Relief Bill Modestly Expands Universal Charitable Deduction
The COVID-19 relief package passed by Congress builds on a recent expansion of the tax break for donations to charities, but not by as much as the charitable giving community had hoped.
The relief bill would enhance the universal charitable deduction available to non-itemizers that was established by the Coronavirus Aid, Relief, and Economic Security Act (P.L. 116-136). It would set the deduction at $300 for individuals and $600 for joint filers. Under the CARES Act, the deduction is $300 for both individuals and joint filers.
The bill would also extend the universal deduction through 2021 at a total cost of $3.5 billion over 10 years, according to a Joint Committee on Taxation estimate.
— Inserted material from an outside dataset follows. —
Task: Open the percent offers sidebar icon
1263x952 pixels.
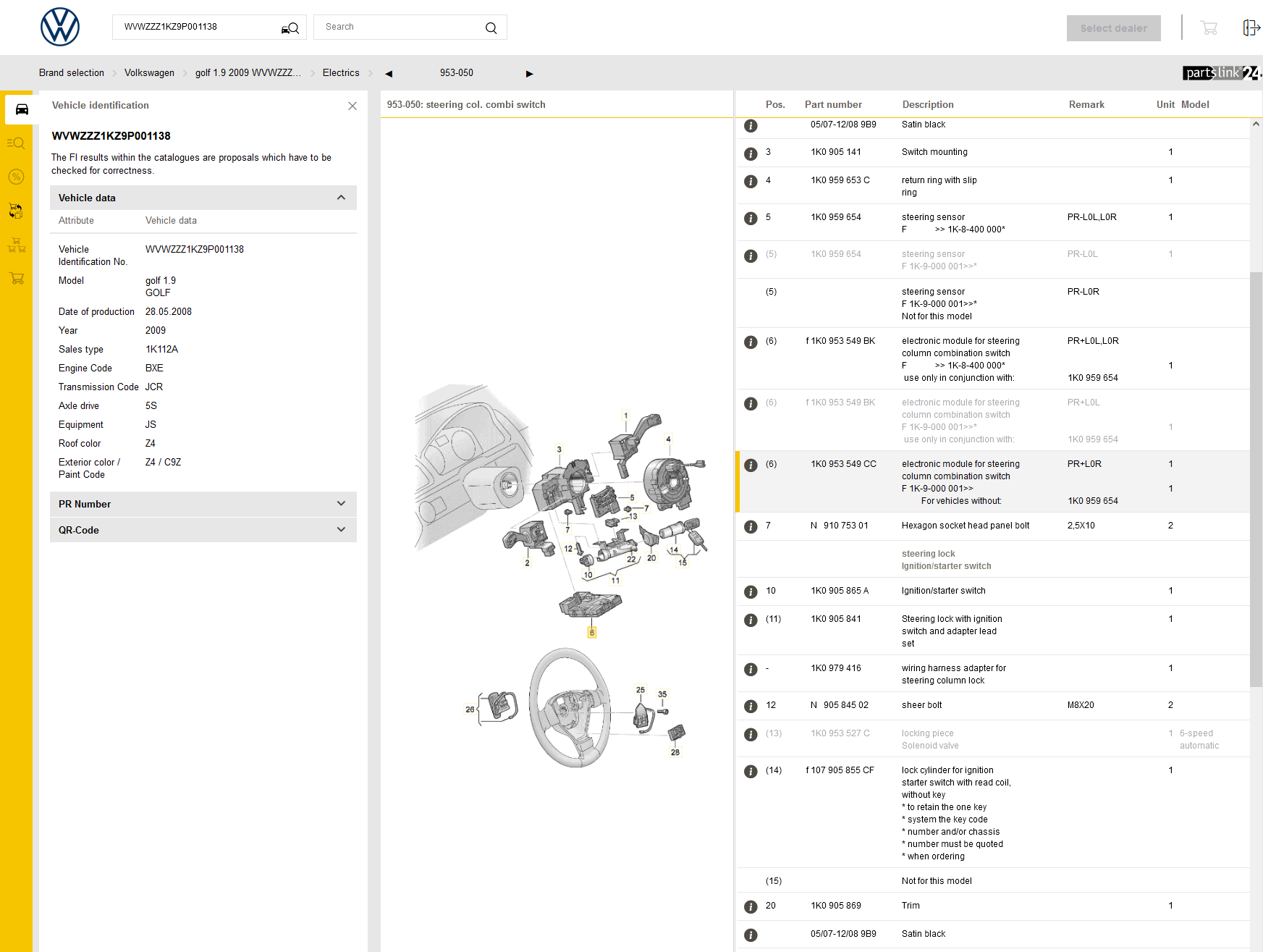Action: coord(16,177)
Representatives of the nonprofit sector had asked Congress to go further to encourage greater charitable giving at a time when charities’ services are in greater demand because of the pandemic.
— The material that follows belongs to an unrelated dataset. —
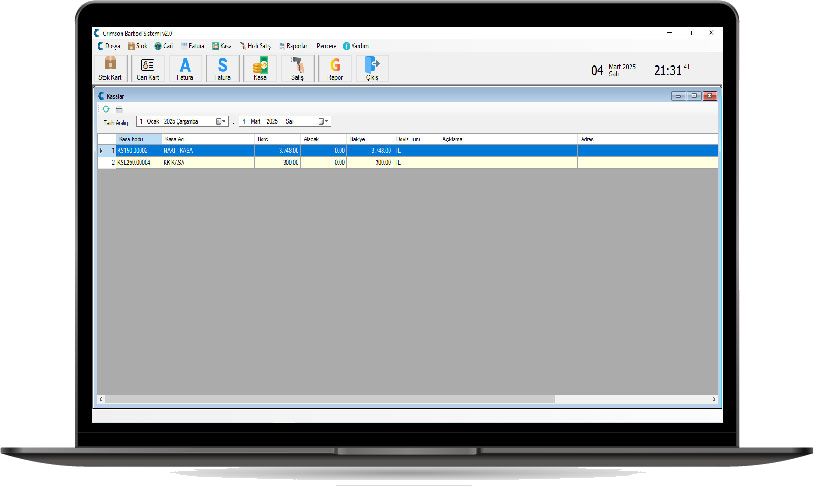Launch the Satış toolbar icon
In a December 9 letter to congressional leaders, members of the Charitable Giving Coalition expressed support for a Senate proposal to increase the deduction to $600 for single filers and $1,200 for joint filers and the Universal Giving Pandemic Response Act (S. 4032, H.R. 7324), which would raise the amount to about $4,000 for individuals and $8,000 for couples.
The coalition wrote that “the temporary above-the-line charitable deduction enacted in the CARES Act is a policy that has encouraged Americans to give more.”
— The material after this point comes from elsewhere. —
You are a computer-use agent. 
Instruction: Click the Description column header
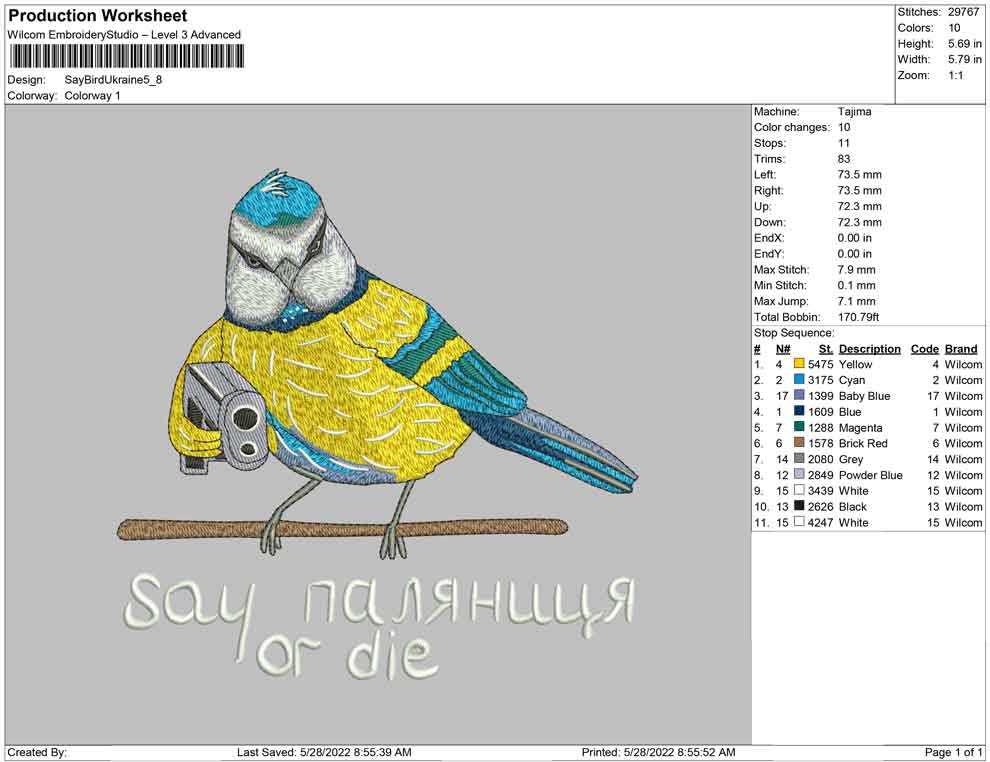point(869,349)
Tim Delaney of the National Council of Nonprofits praised the most recent relief legislation for extending the universal charitable deduction through 2021.
But the overall bill is far from enough, he said in a statement.
“Congress and the Administration have failed the American people by not acting early enough or doing enough,” Delaney said. “It took far too long to pass a bill that does not do enough for our communities. Congress must pass more comprehensive relief immediately upon returning to Washington in 2021."
The relief bill would also increase the section 6662 penalty for overstating qualified charitable contributions from 20 percent to 50 percent.
Brian Flahaven of the Charitable Giving Coalition praised the relief bill’s extension of the deduction.
“Extending the availability of the temporary universal charitable deduction through 2021 will allow all Americans to continue receiving a benefit for at least some of their charitable gifts during a year when needs are high,” Flahaven said in a release.
Flahaven added that the coalition will work with Congress to reintroduce legislation to make the universal charitable deduction permanent.